Comme souvent, il épingle l’abêtissement des gens, leur acculturation, la mondialisation,  les modes de vie qui s’uniformisent, l’hyper-consommation, les nouvelles technologies, la nature transformée en parcs de loisir, la marchandisation… Le lac, si beau vu d’avion, devient, à l’atterrissage, un endroit de cauchemar, aux rives bétonnées, surveillées par des gardiens et envahies de gilets de sauvetage : «Les amants ne vont plus s’ébattre sur les bords du lac, et les poissons, affolés, s’enfuient…». Il tire la sonnette d’alarme : nous fonçons, tête baissée, dans la modernité, sans mesurer l’étendue du désastre.
Plus performeurs que comédiens, les interprètes composent avec talent des tableaux vivants. Leurs gestes, explicites, se donnent comme tels, sans métaphore, et ne redoublent pas le texte. Ils s’engagent sans concession, et sans  être protégées par une fiction. Ils se mettent nus, se couvrent de miel et pain de mie, plongent dans une cuve d’argile; après avoir tenté, en préambule, l’exercice périlleux de mettre le feu au théâtre, puis de noyer des souris, ils pataugent à la fin, dans un bourbier, en compagnie de grenouilles… Quelques esprits chagrins de la Société Protectrice des Animaux protestent dans la salle!

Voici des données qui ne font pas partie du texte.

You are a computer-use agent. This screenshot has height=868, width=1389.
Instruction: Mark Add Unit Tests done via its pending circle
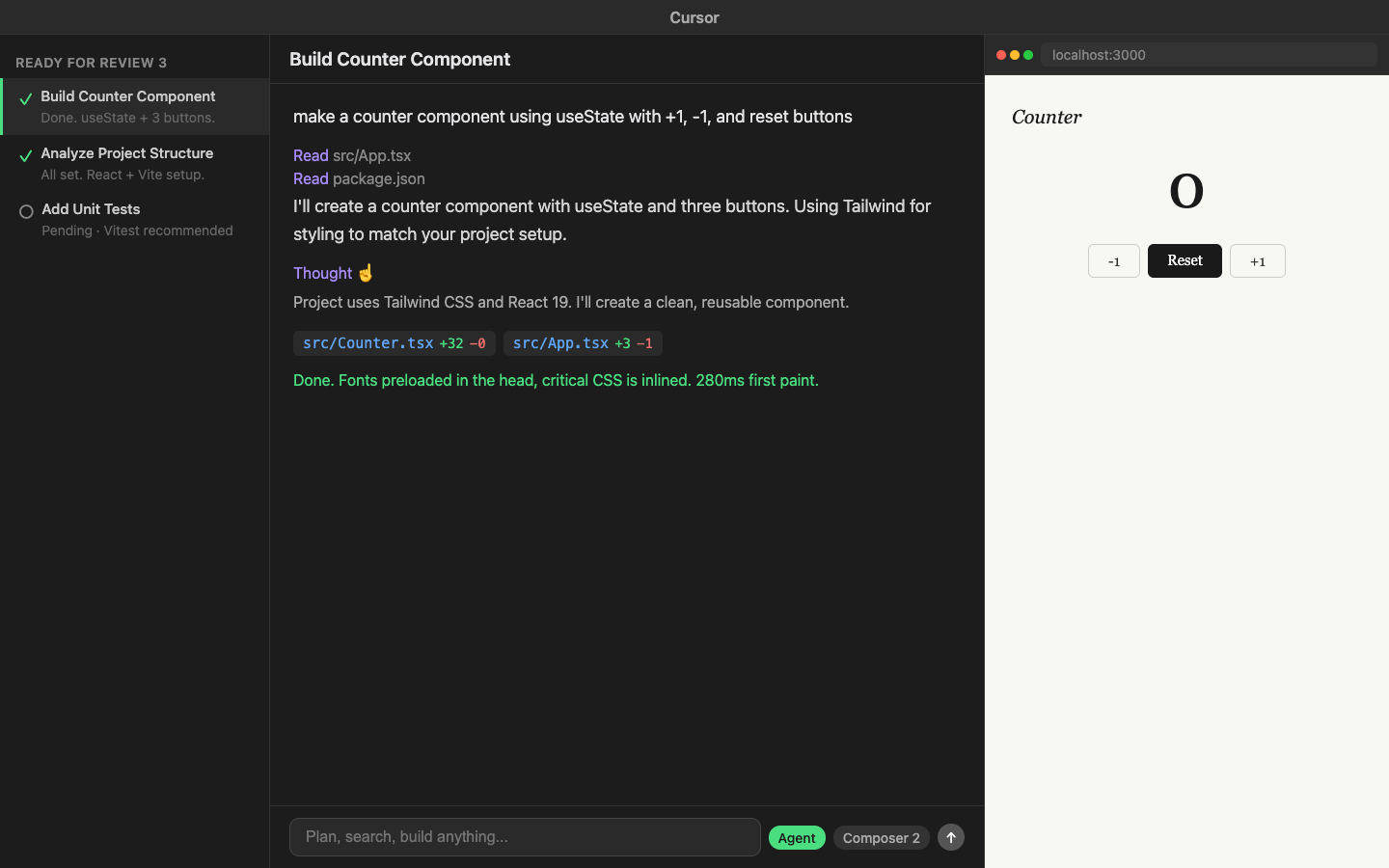[25, 212]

C’est en terrain glissant que s’aventure ici Rodrigo Garcia: entre rire et déploration; entre jeu enfantin et gravité philosophique. Ici, l’équilibre est trouvé. Mais non sans risque, comme il le rappelle à la fin de la pièce : «J’ai pensé qu’il vaudrait mieux un peu d’air pur, pas cet air qui rafraîchit ou qui nous réchauffe. Et au lieu de sortir respirer l’air pur, je suis sorti me dissoudre dans l’espace noir des effluves de la nuit, silencieusement accompagné, et je me suis  dissous dans une flânerie solitaire et noire, où des souffles noirs me réduisaient à ma nature. Dans la forêt qui est dans mes yeux, les branches et la boue conservent leur aptitude à faire peur. Sans sursauts, une vie n’est pas dignement vécue. Dans tes yeux, un son dans la nuit m’ébranle puis m’apaise. Dans tes yeux, j’ai entendu le son d’une vague noire, une nuit près de la mer, et, comme un enfant, je me suis agrippé à ton pull.»

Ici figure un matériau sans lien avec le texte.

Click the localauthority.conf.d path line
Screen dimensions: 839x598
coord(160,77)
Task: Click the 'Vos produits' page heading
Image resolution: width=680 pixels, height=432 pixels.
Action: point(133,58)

Un spectacle à voir ou à revoir pour ne pas mourir idiot.

 Mireille Davidovici

 Théâtre de la Commune, 2 rue Edouard Poisson, Aubervilliers ; T.: 01 48 33 16 16 jusqu’au 15 février.

Le texte de la pièce est publié aux Solitaires Intempestifs. Rencontre avec Rodrigo Garcia à l’Institut national d’histoire de l’art, 6 rue des Petits Champs Paris T: 01 47 03 89 00, le 9 février.